■ **TASK GOAL**: From the line containing "Instruction: Choose the" down to the last line of the material, output each line exactly as it appears, excluding pictures.

TASK DATA below:

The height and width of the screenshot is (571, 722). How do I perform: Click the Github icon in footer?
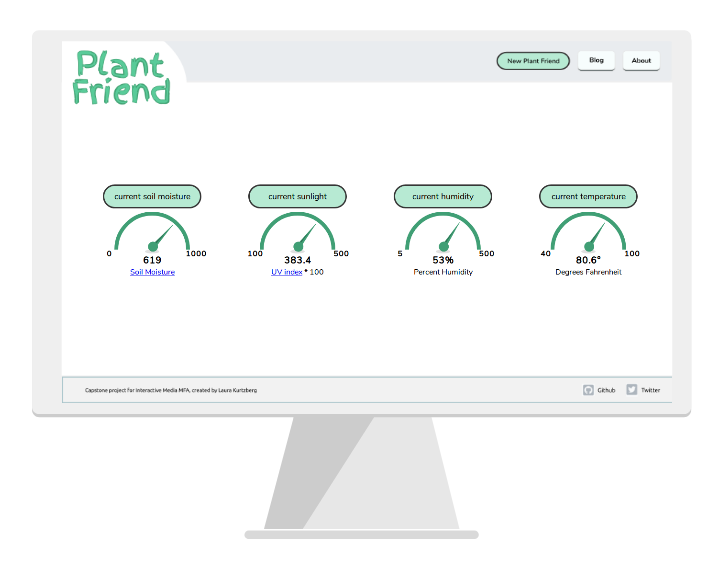click(589, 390)
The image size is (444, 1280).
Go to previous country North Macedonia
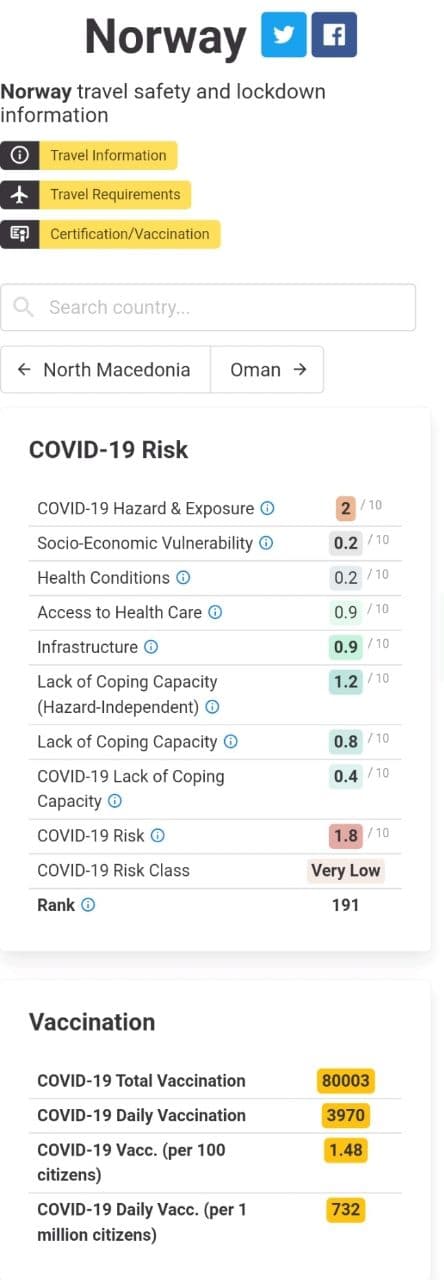point(105,370)
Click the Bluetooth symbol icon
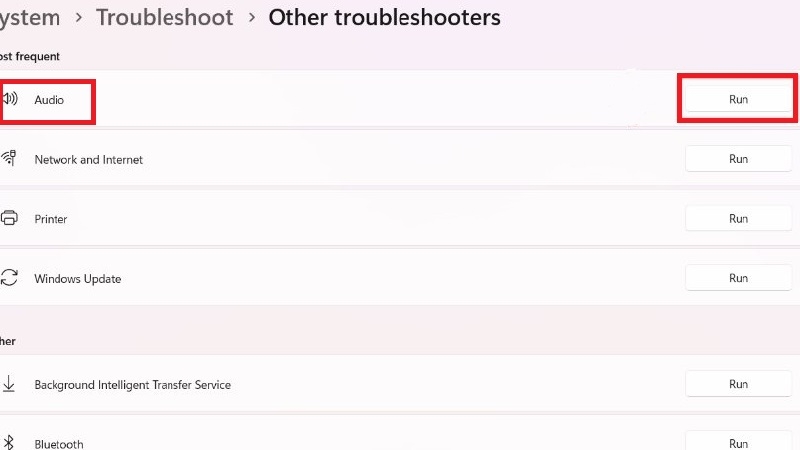800x450 pixels. [10, 443]
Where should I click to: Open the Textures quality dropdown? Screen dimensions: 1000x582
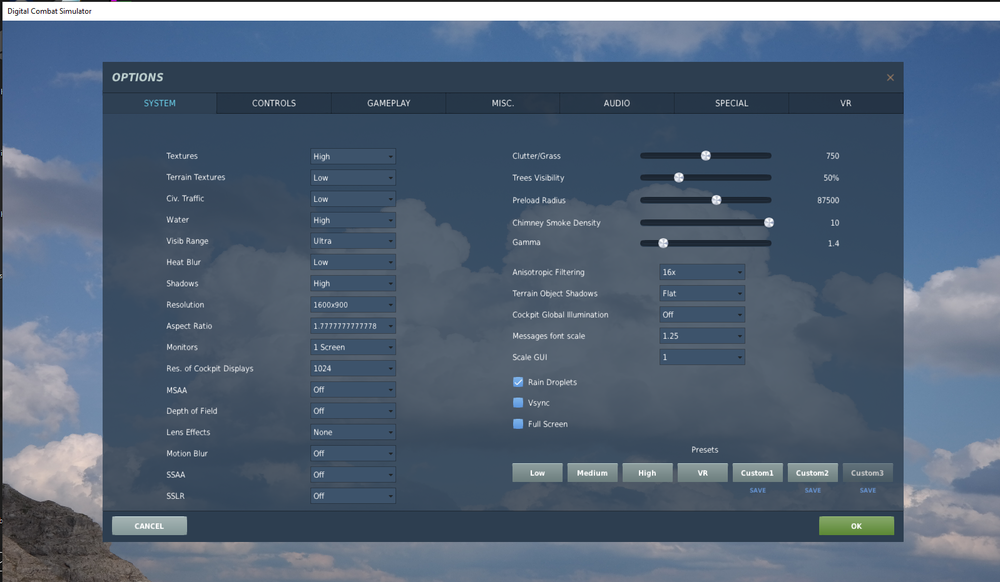click(352, 156)

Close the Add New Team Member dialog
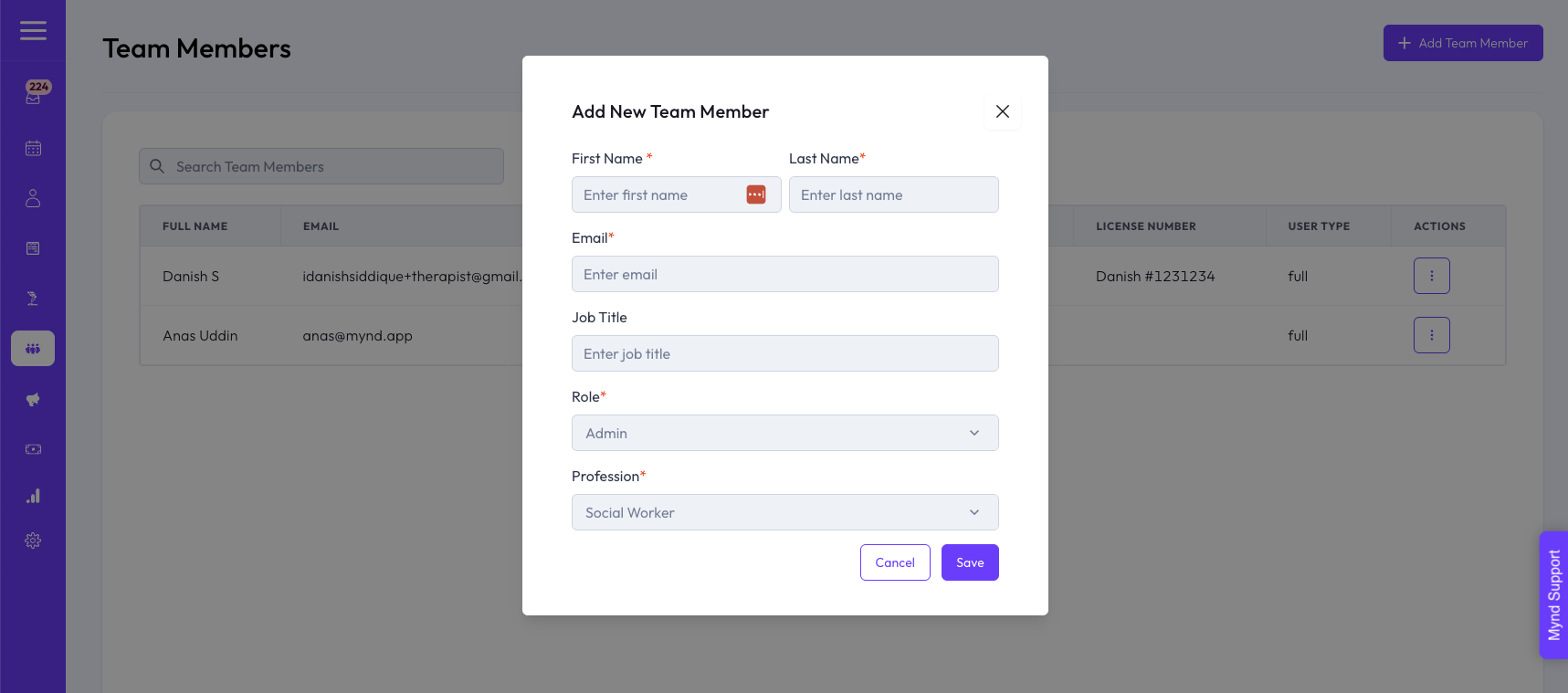point(1003,111)
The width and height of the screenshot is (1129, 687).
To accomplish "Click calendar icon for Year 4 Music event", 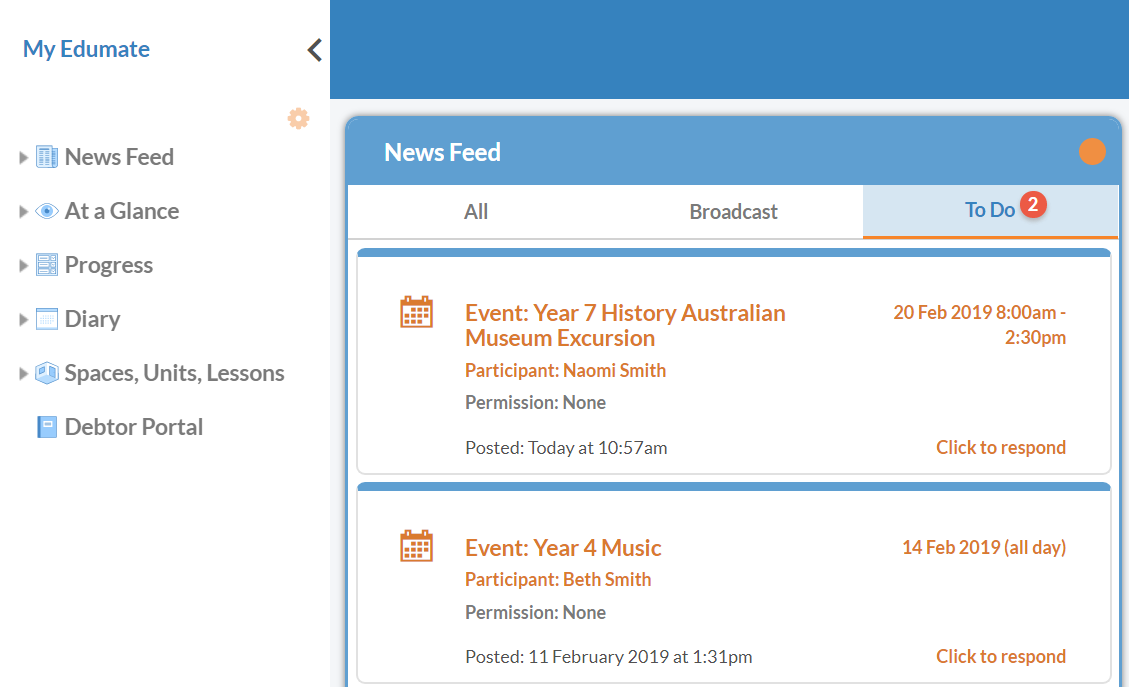I will click(416, 546).
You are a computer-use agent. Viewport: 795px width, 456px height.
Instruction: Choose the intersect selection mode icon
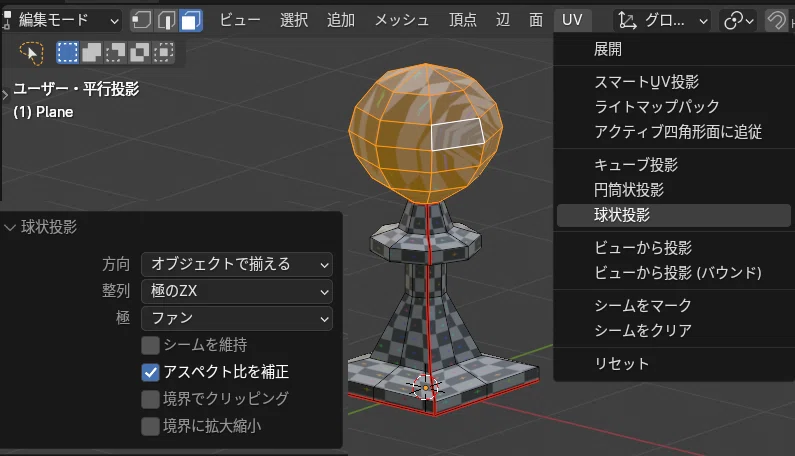[164, 52]
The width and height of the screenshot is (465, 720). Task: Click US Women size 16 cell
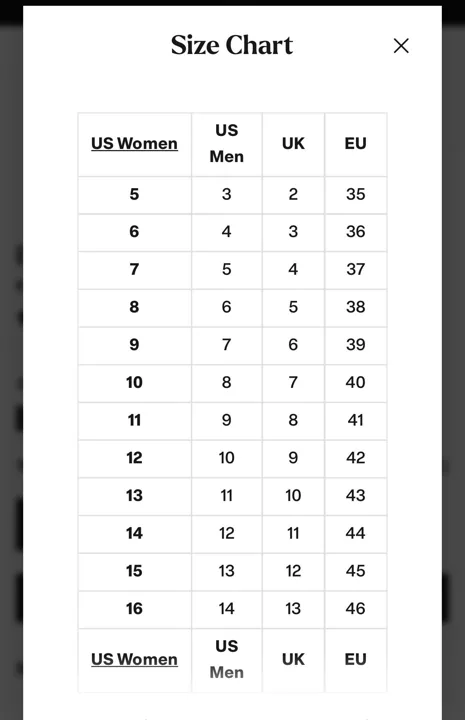(x=134, y=609)
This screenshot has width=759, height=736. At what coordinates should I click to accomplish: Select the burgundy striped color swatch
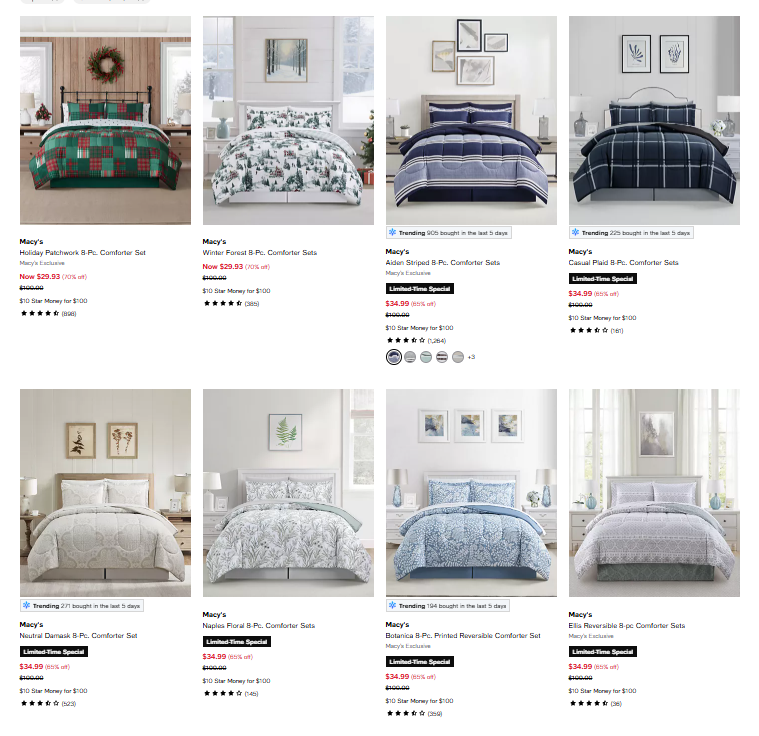click(442, 357)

End of TASK DATA.

■ **ANSWER TO THIS PROBLEM**:
Instruction: Choose the intersect selection mode icon
[164, 52]
The width and height of the screenshot is (465, 720). Task: Click US Women size 16 cell
(x=134, y=609)
This screenshot has width=759, height=736. At what coordinates should I click to accomplish: Select the burgundy striped color swatch
click(442, 357)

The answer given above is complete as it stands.